Although our evaluation source likes all four shooting guard prospects listed in this examination, his praise is a bit more reserved when discussing Lamb and Rivers.
“Lamb looked like a beast in the Under-19 worlds last year,” he said of the skinny, 6-6 UConn sophomore who was the go-to guy for Team USA’s junior squad. “But he was sort of a mystery at UConn this year. Some of that I attribute to playing alongside two ball-dominant smaller guards. That also didn’t help us get the kind of look we needed at UConn’s big kid (Andre Drummond).
“But, as a breakout player during their championship run the year before, you wanted to see him be more assertive and more of a leader. He’s very skilled — he can shoot off the catch and bounce, put it on the floor and elevate at the rim. Pretty good defender. He just doesn’t always seem engaged. Even now that he’s outside of UConn and away from those ballhogs, I’m waiting to see that.”
According to the aforementioned dangerous, pre-draft chatter, Lamb didn’t exactly wow teams during the interview process in Chicago.
Rivers, who reportedly came across as supremely confident during his meet-and-greet maneuvers, checked in at 6-5, providing NBA profilers with less reason to doubt his future as a two guard. The son of Boston Celtics coach Doc Rivers, Austin provided Duke with 15.5 points per game as a gunslinging freshman.
“He’s a scorer,” our personnel guy said. “Not a great shooter, but pretty good and could get better. Really good off the bounce, good change of direction. But he’s just a so-so athlete and hasn’t seemed committed on defense. But that’s not all that rare at this stage.”
The praise was more effusive for Waiters, a compact 210-pounder who’s listed as 6-4 but left last week’s combine before getting measured.
“He’s probably about 6-3,” the sharpie said. “I’ve heard the comparisons to Dwyane Wade … in addition to not having Wade’s length, obviously, I’m not going to reach that high. Waiters is a very good basketball player, though. But I see him more as a (Detroit Pistons guard) Ben Gordon type.
“I think his role is providing instant offense off the bench. He’s really strong, pretty explosive at the rim and shoots it OK. He played at Syracuse and was pretty disruptive at the top of their zone, but we haven’t seen him in man-to-man situations.”
In 24 minutes per game as Syracuse’s sixth man, the relentlessly-attacking sophomore averaged 12.6 points on 48 percent shooting.

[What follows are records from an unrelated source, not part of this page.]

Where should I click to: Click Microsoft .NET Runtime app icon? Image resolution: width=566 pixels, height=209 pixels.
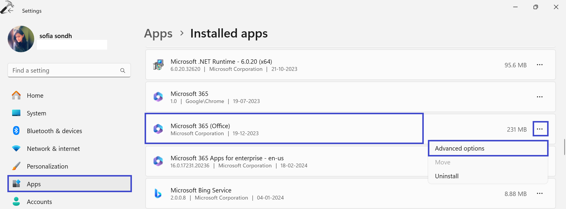(x=158, y=65)
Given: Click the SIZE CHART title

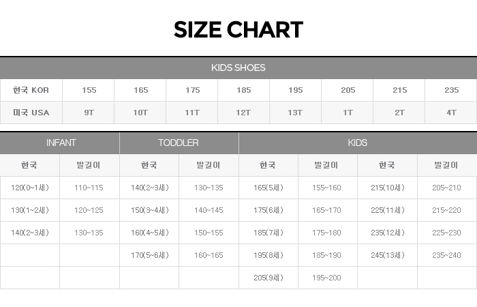Looking at the screenshot, I should pyautogui.click(x=239, y=30).
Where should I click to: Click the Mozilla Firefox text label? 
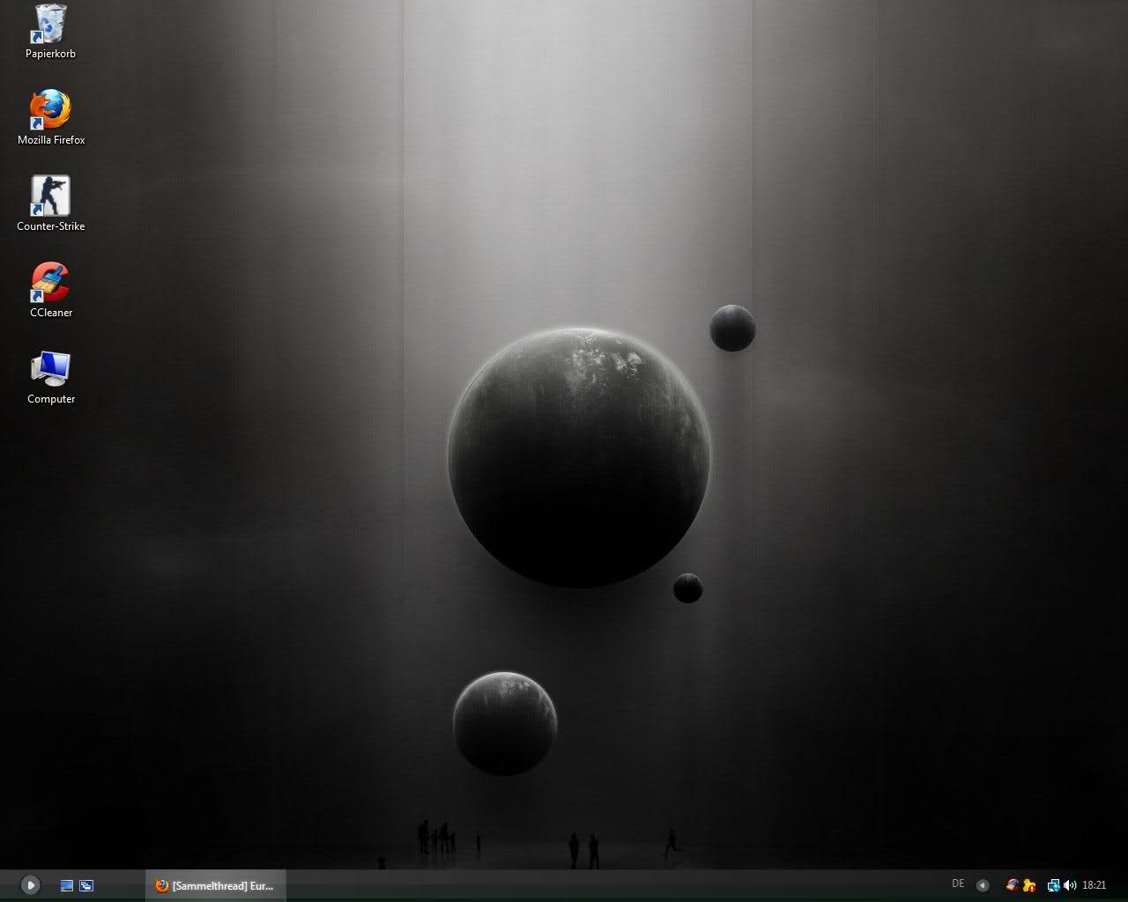[50, 140]
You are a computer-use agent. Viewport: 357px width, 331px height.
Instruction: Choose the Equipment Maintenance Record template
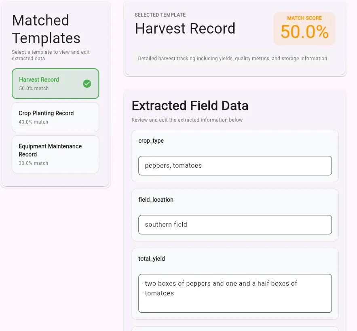click(55, 154)
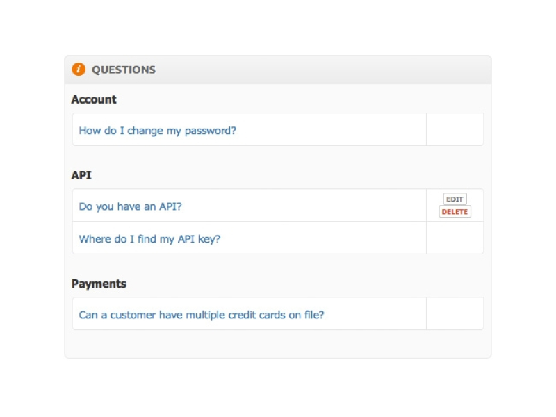Select the Account category heading
Screen dimensions: 556x417
[x=94, y=99]
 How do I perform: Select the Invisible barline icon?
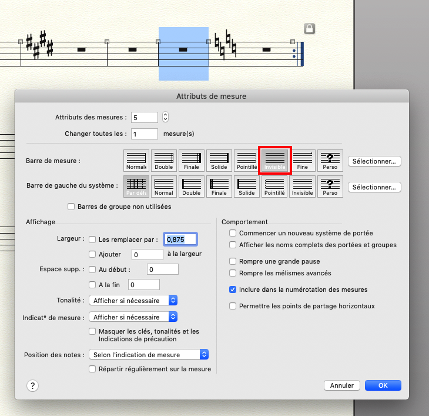pos(274,160)
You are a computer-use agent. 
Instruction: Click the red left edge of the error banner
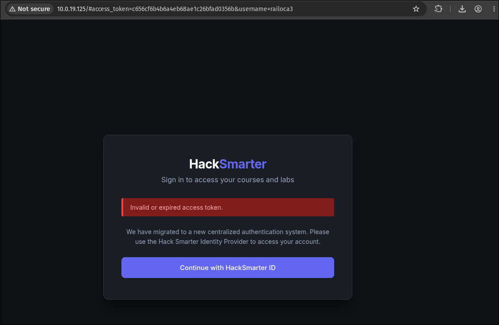click(x=122, y=207)
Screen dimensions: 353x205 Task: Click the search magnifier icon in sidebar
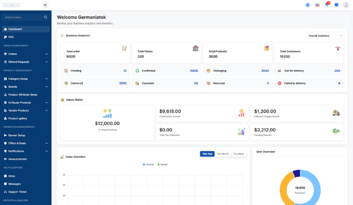pyautogui.click(x=46, y=17)
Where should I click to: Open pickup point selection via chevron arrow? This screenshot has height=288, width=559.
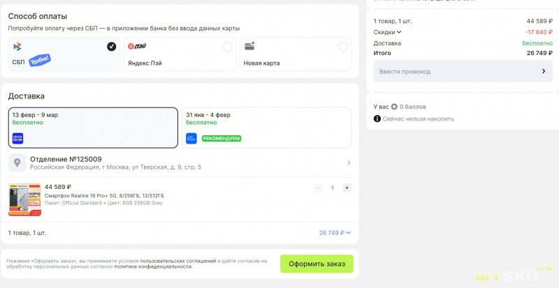coord(349,163)
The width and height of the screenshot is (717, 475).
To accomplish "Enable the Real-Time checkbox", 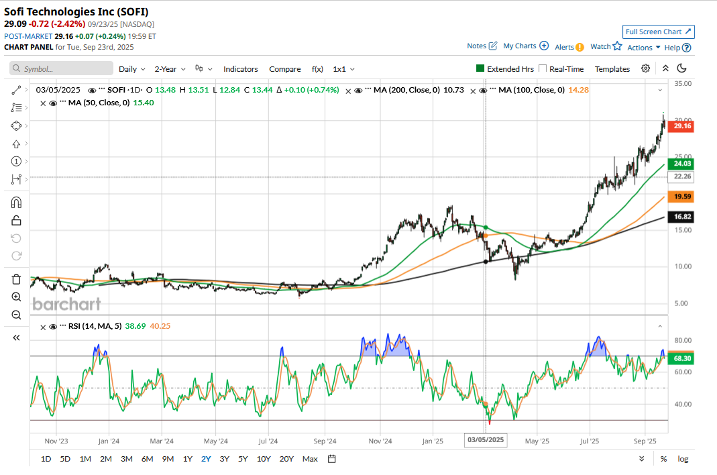I will pyautogui.click(x=543, y=68).
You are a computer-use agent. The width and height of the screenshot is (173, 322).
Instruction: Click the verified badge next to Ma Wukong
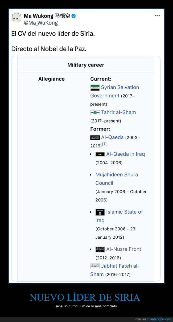click(74, 16)
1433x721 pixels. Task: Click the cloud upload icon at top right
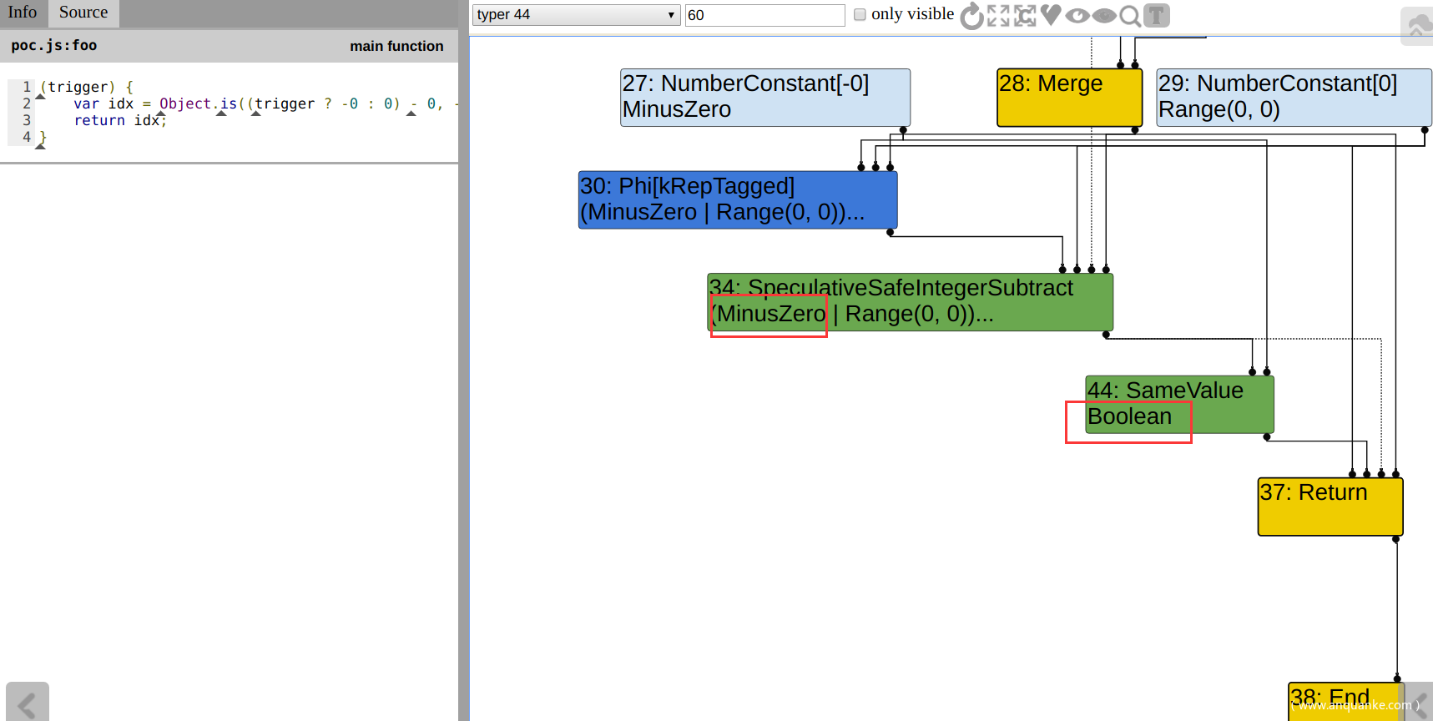point(1417,26)
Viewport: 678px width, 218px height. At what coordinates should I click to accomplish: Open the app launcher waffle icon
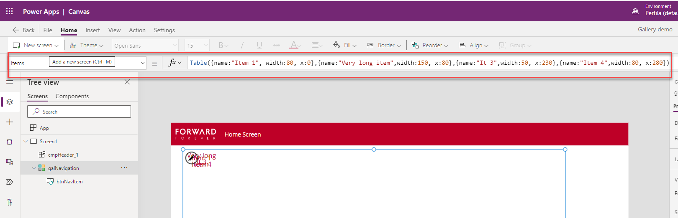pyautogui.click(x=9, y=11)
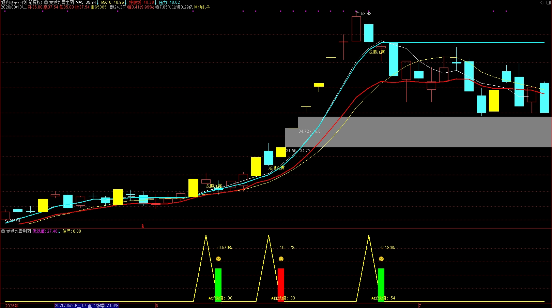Screen dimensions: 552x308
Task: Click the square icon in top-right corner
Action: click(549, 2)
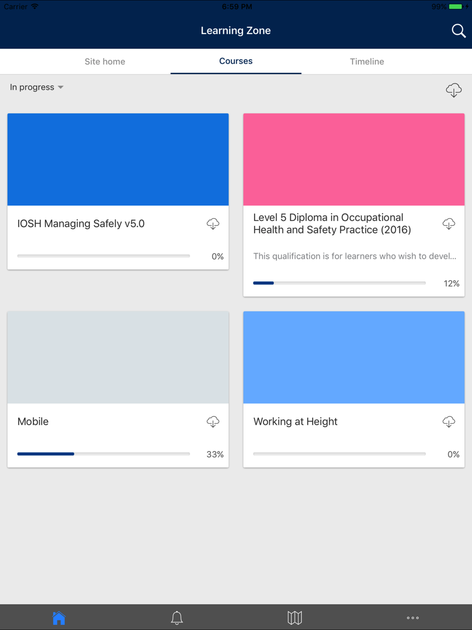Open Working at Height course title
This screenshot has height=630, width=472.
pyautogui.click(x=295, y=422)
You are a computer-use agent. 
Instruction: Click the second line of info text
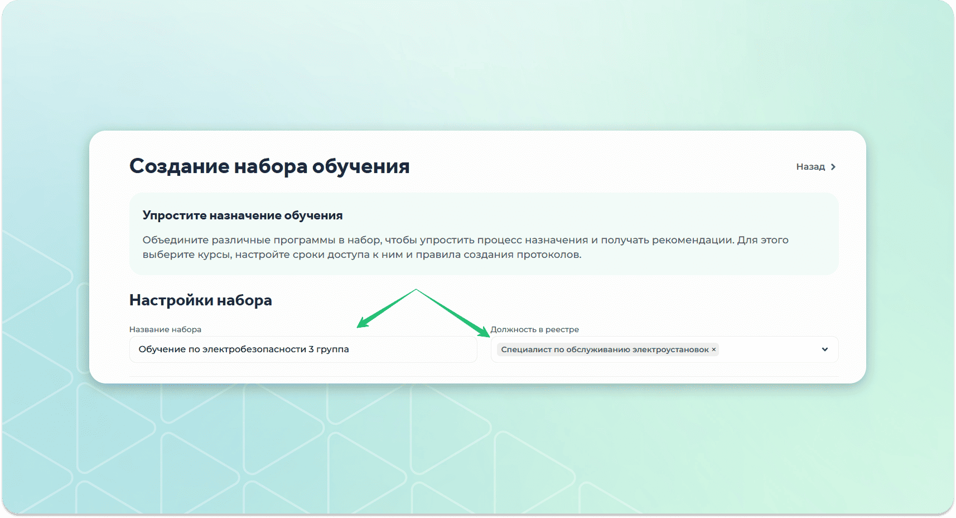[361, 255]
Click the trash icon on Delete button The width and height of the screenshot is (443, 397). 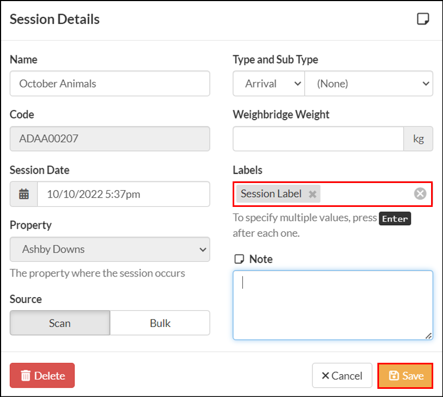tap(25, 375)
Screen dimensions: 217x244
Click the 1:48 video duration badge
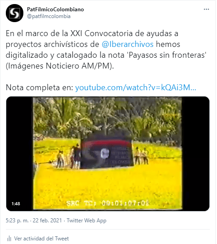coord(16,203)
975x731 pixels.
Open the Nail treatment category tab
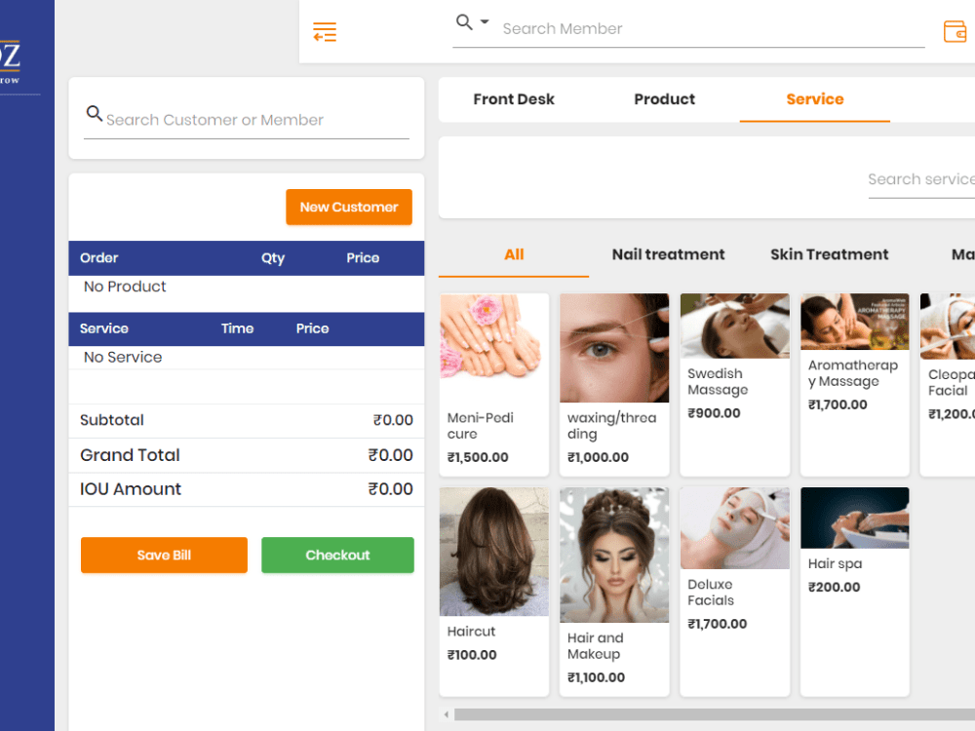click(x=668, y=254)
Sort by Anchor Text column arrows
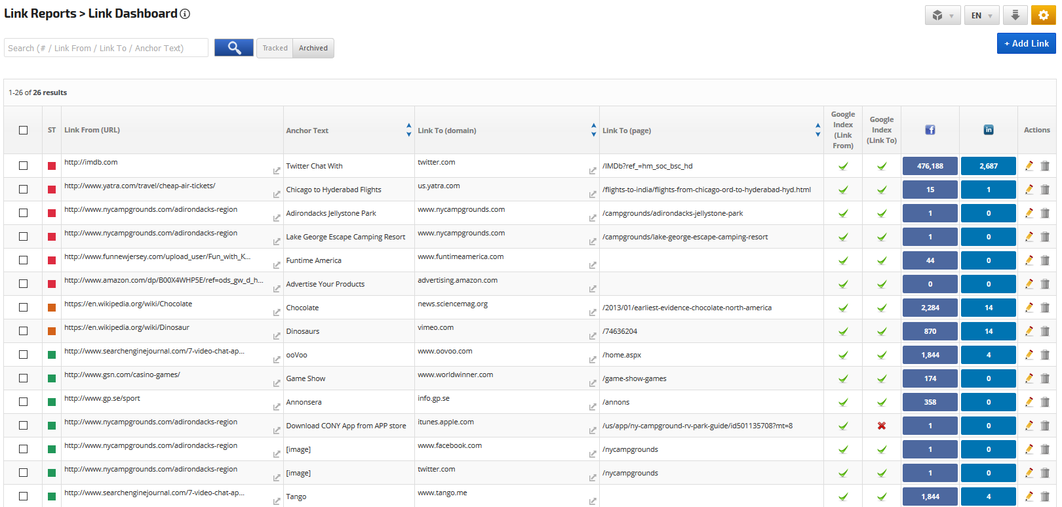 point(408,130)
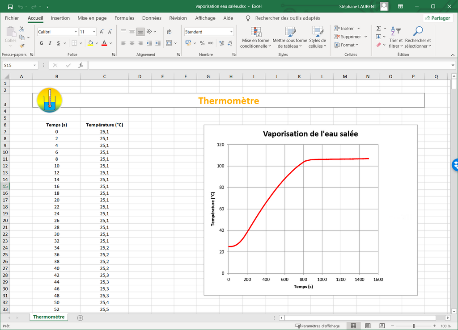Click the wrap text icon
Image resolution: width=458 pixels, height=330 pixels.
[x=169, y=32]
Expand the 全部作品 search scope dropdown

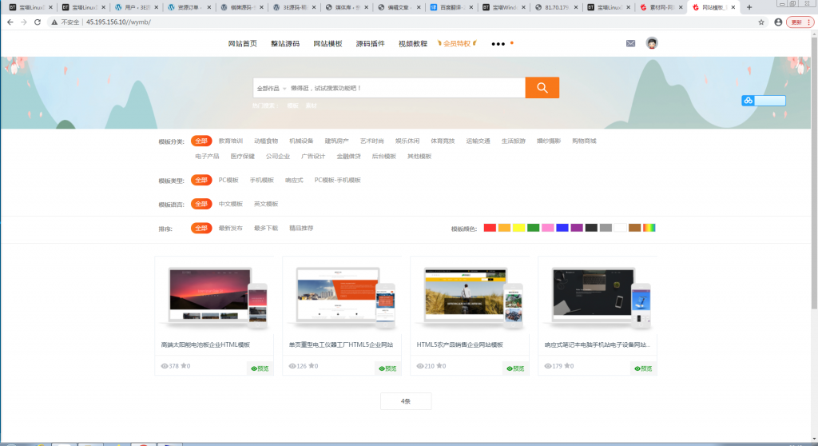(272, 88)
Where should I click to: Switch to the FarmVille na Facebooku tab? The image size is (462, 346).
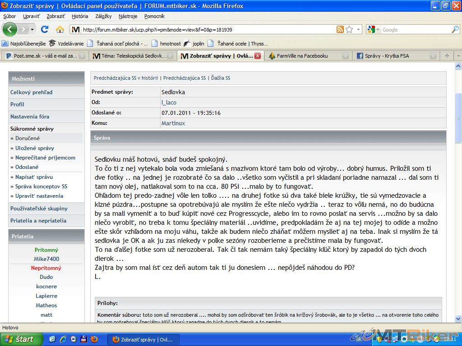[302, 56]
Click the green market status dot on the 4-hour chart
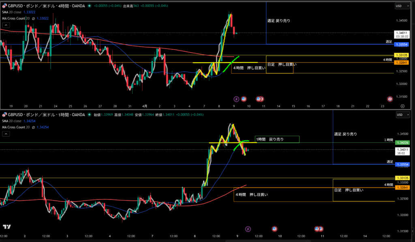The width and height of the screenshot is (415, 242). pos(89,6)
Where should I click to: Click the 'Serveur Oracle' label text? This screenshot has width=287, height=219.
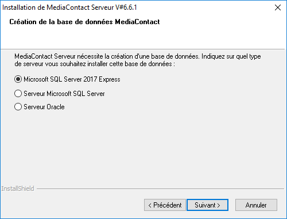click(44, 107)
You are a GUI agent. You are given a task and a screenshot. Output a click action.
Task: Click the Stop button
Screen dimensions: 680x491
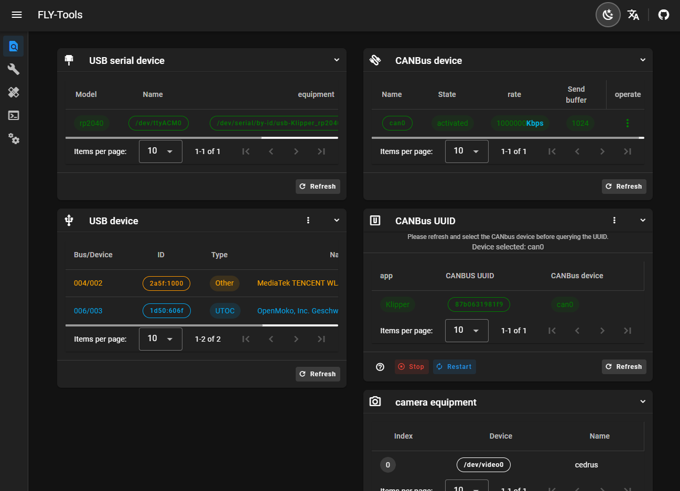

Frequently used in pick-and-roll sets, Waiters plays with great leverage, is strong and decisive going left (his off hand), has a tight handle that enables him to split defenders on ball-screen traps and finishes against contact. He’s a decent shooter who can get his shot off the bounce, but — despite having balance when attacking the rim — has a shot-compromising tendency to fade on his jumper.
“Any of these guys look like a good pick up at 13,” our insider said. “If I or anyone else could see real stardom in one of these players, they wouldn’t be around at 13. And there’s a good chance that three of ’em won’t be, I think. Even though due diligence helps us in these choices, it’s impossible to really know how good one of these guys could become. You think you know what’s inside a player, but you really don’t until they get out there.”